Trustee’s obligation to make the determination of whether non-trust assets were available to pay

the Estate debts.

{¶30} Again, this Court would exceed its role as a reviewing court if it were to interpret

this provision for the first time on appeal. Accordingly, the second assignment of error is

sustained. 11

ASSIGNMENT OF ERROR III

THE TRIAL COURT ERRED IN ENTERING A MONEY JUDGMENT AGAINST THE INDIVIDUAL DEFENDANTS – PARTIES WHO HAD NO CUSTODY OR CONTROL OVER HUGH HEARTY’S SHARE.
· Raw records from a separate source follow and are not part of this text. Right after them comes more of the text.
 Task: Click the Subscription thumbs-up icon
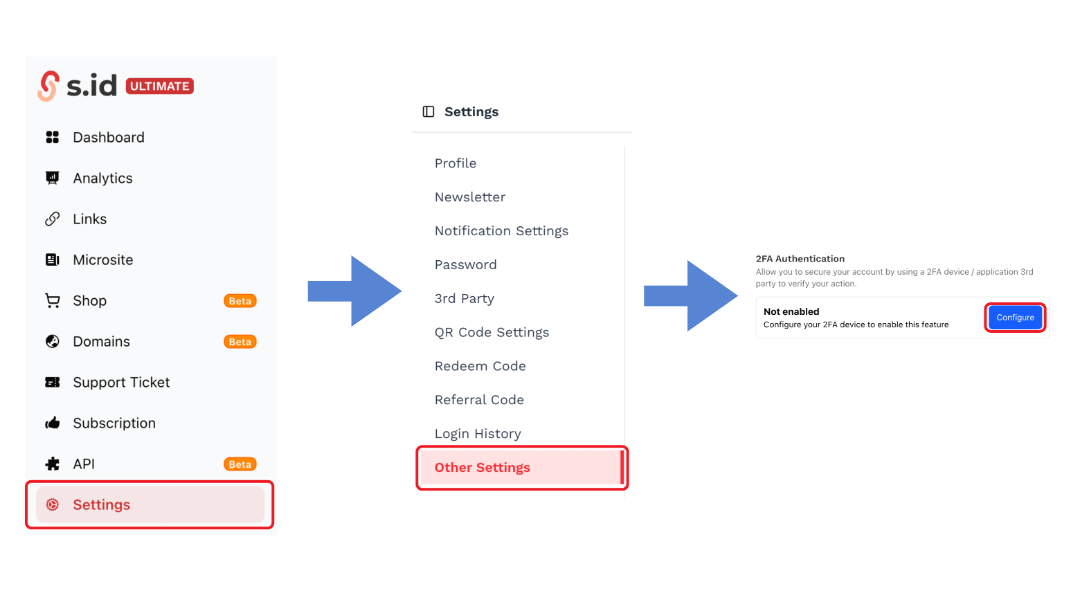click(x=53, y=424)
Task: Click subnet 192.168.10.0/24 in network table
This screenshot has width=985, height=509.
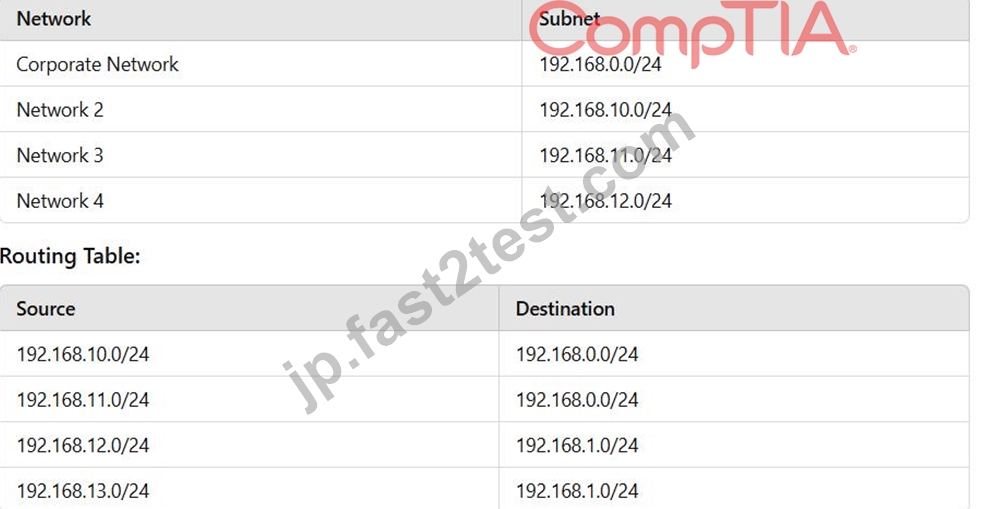Action: pyautogui.click(x=606, y=109)
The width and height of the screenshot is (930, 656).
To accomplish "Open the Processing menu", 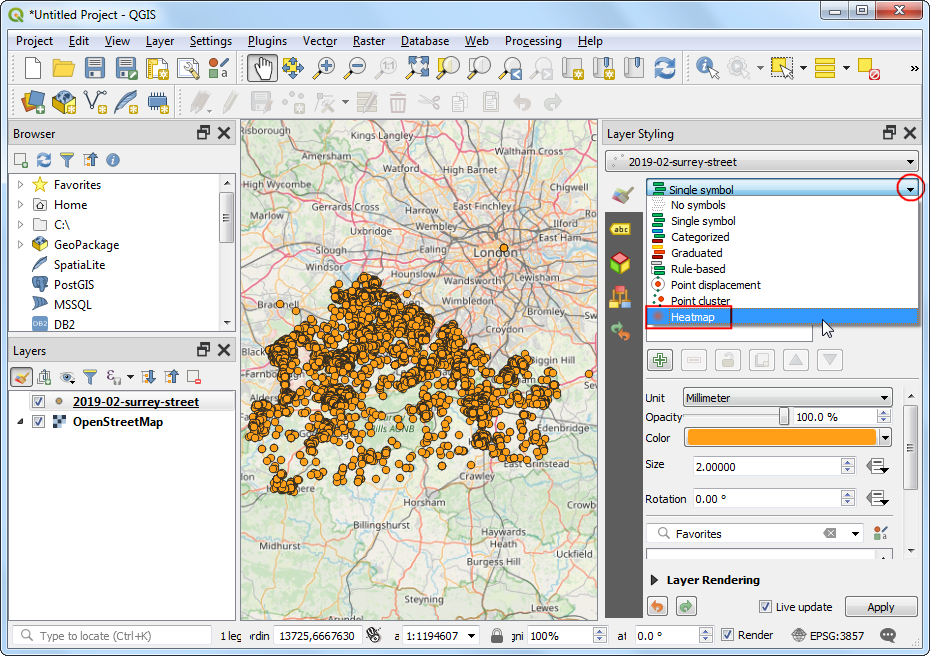I will [532, 41].
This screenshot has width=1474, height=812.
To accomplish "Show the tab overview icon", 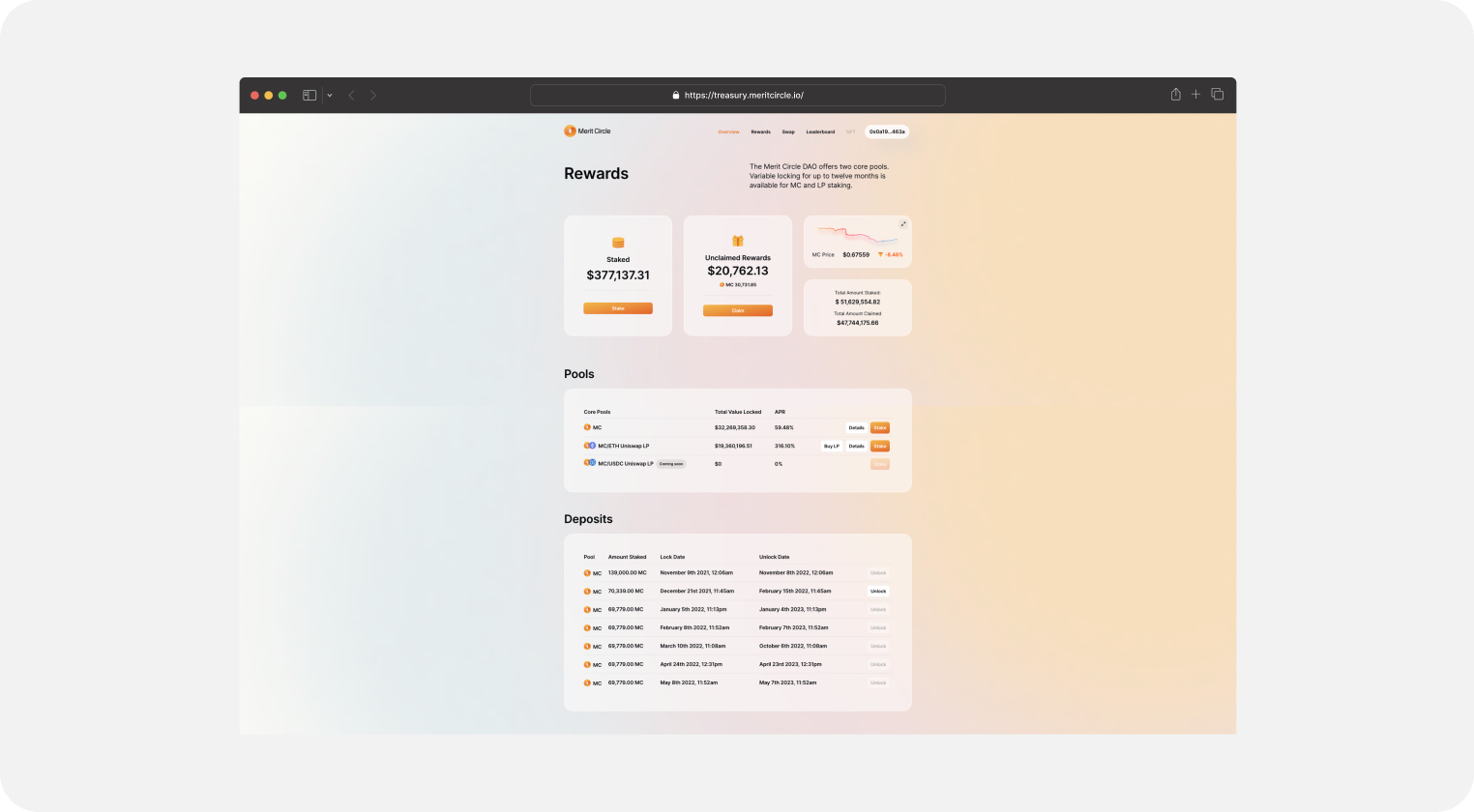I will pyautogui.click(x=1217, y=95).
{¶31} Because this Court has sustained the first and second assignments of error, and

remands the matter to the trial court for a new determination of the claims against the Trust, the

trial court must also reconsider whether to enter a monetary judgment against the defendants.

Consequently, this Court need not reach the merits of the third assignment of error.

III.

{¶32} The first and second assignments of error of the Trustee and the Siblings are

sustained and this Court does not address the merits of the third assignment of error. The

judgment of the Summit County Court of Common Pleas is reversed and the cause remanded for

proceedings consistent with this opinion.

Judgment reversed and cause remanded.

There were reasonable grounds for this appeal.

We order that a special mandate issue out of this Court, directing the Court of Common

Pleas, County of Summit, State of Ohio, to carry this judgment into execution. A certified copy

of this journal entry shall constitute the mandate, pursuant to App.R. 27.

Immediately upon the filing hereof, this document shall constitute the journal entry of

judgment, and it shall be file stamped by the Clerk of the Court of Appeals at which time the

period for review shall begin to run. App.R. 22(C). The Clerk of the Court of Appeals is 12

instructed to mail a notice of entry of this judgment to the parties and to make a notation of the

mailing in the docket, pursuant to App.R. 30.

Costs taxed to Appellees.

DONNA J. CARR FOR THE COURT

BELFANCE, P. J. MOORE, J. CONCUR.

APPEARANCES:

ROBERT L. TUCKER, JOHN R. CHLYSTA, and FRANK G. MAZGAJ, Attorneys at Law, for Appellants.

MICHAEL J. ELLIOTT and LAWRENCE J. SCANLON, Attorneys at Law, for Appellees.

THOMAS F. HASKINS, JR., Attorney at Law, for Appellee.